• _Your task_: Restate the entries below word for word, leaving nothing out.

• _Data_:
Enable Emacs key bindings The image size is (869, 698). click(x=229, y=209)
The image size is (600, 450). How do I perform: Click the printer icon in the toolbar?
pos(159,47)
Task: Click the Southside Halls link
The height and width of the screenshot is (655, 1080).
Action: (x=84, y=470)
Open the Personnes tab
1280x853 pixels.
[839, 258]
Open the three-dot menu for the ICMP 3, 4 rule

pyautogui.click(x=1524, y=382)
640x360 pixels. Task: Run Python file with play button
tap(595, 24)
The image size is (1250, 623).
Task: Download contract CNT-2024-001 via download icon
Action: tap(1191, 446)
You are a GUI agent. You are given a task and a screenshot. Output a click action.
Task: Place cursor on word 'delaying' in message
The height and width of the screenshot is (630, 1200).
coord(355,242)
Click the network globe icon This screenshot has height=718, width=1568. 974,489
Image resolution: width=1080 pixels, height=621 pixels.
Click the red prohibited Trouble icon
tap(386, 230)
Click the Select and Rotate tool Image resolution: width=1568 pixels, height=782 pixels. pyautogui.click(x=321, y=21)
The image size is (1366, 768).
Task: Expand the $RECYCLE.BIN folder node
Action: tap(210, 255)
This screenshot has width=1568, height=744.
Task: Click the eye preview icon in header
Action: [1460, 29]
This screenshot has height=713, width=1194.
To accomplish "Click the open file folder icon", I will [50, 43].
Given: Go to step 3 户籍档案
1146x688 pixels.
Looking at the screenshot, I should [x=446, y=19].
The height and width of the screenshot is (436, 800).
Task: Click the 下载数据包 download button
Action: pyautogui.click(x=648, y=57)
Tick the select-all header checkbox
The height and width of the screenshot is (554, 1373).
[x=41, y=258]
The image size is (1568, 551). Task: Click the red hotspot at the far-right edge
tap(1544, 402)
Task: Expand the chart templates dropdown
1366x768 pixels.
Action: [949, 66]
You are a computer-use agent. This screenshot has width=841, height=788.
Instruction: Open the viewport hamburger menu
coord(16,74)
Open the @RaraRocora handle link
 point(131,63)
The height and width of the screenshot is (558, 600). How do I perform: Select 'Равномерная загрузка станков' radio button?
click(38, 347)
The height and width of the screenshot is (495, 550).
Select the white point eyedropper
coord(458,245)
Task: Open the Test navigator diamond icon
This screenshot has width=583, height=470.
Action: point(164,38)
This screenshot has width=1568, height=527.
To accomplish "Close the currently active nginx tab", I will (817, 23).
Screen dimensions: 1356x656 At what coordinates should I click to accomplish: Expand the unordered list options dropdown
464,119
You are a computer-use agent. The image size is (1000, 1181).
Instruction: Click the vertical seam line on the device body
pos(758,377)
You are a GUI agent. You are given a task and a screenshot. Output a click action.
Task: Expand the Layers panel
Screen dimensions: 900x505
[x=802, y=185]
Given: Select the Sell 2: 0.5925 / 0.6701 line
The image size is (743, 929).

• _Response area_:
Enable Emacs key bindings The image size is (869, 698). click(x=229, y=209)
The image size is (600, 450). How do I perform: Click the printer icon in the toolbar?
pos(159,47)
Task: Click the Southside Halls link
The height and width of the screenshot is (655, 1080).
Action: (x=84, y=470)
Open the Personnes tab
1280x853 pixels.
[839, 258]
Open the three-dot menu for the ICMP 3, 4 rule

pyautogui.click(x=1524, y=382)
640x360 pixels. Task: Run Python file with play button
tap(595, 24)
The image size is (1250, 623).
Task: Download contract CNT-2024-001 via download icon
Action: tap(1191, 446)
You are a GUI agent. You are given a task and a screenshot. Output a click action.
Task: Place cursor on word 'delaying' in message
The height and width of the screenshot is (630, 1200).
coord(355,242)
Click the network globe icon This screenshot has height=718, width=1568. 974,489
Image resolution: width=1080 pixels, height=621 pixels.
Click the red prohibited Trouble icon
tap(386, 230)
Click the Select and Rotate tool Image resolution: width=1568 pixels, height=782 pixels. pyautogui.click(x=321, y=21)
The image size is (1366, 768).
Task: Expand the $RECYCLE.BIN folder node
Action: tap(210, 255)
This screenshot has width=1568, height=744.
Task: Click the eye preview icon in header
Action: [1460, 29]
This screenshot has height=713, width=1194.
To accomplish "Click the open file folder icon", I will [50, 43].
Given: Go to step 3 户籍档案
1146x688 pixels.
Looking at the screenshot, I should [x=446, y=19].
The height and width of the screenshot is (436, 800).
Task: Click the 下载数据包 download button
Action: pyautogui.click(x=648, y=57)
Tick the select-all header checkbox
The height and width of the screenshot is (554, 1373).
[x=41, y=258]
The image size is (1568, 551). Task: Click the red hotspot at the far-right edge
tap(1544, 402)
Task: Expand the chart templates dropdown
1366x768 pixels.
Action: [949, 66]
You are a computer-use agent. This screenshot has width=841, height=788.
Instruction: Open the viewport hamburger menu
coord(16,74)
Open the @RaraRocora handle link
 point(131,63)
The height and width of the screenshot is (558, 600). How do I perform: Select 'Равномерная загрузка станков' radio button?
click(38, 347)
The height and width of the screenshot is (495, 550).
Select the white point eyedropper
coord(458,245)
Task: Open the Test navigator diamond icon
This screenshot has width=583, height=470.
Action: point(164,38)
This screenshot has width=1568, height=527.
To accomplish "Close the currently active nginx tab", I will (817, 23).
Screen dimensions: 1356x656 At what coordinates should I click to accomplish: Expand the unordered list options dropdown
464,119
You are a computer-use agent. The image size is (1000, 1181).
Instruction: Click the vertical seam line on the device body
pos(758,377)
You are a GUI agent. You are given a task and a screenshot. Output a click action.
Task: Expand the Layers panel
Screen dimensions: 900x505
[x=802, y=185]
Given: Select the Sell 2: 0.5925 / 0.6701 line
The image size is (743, 929).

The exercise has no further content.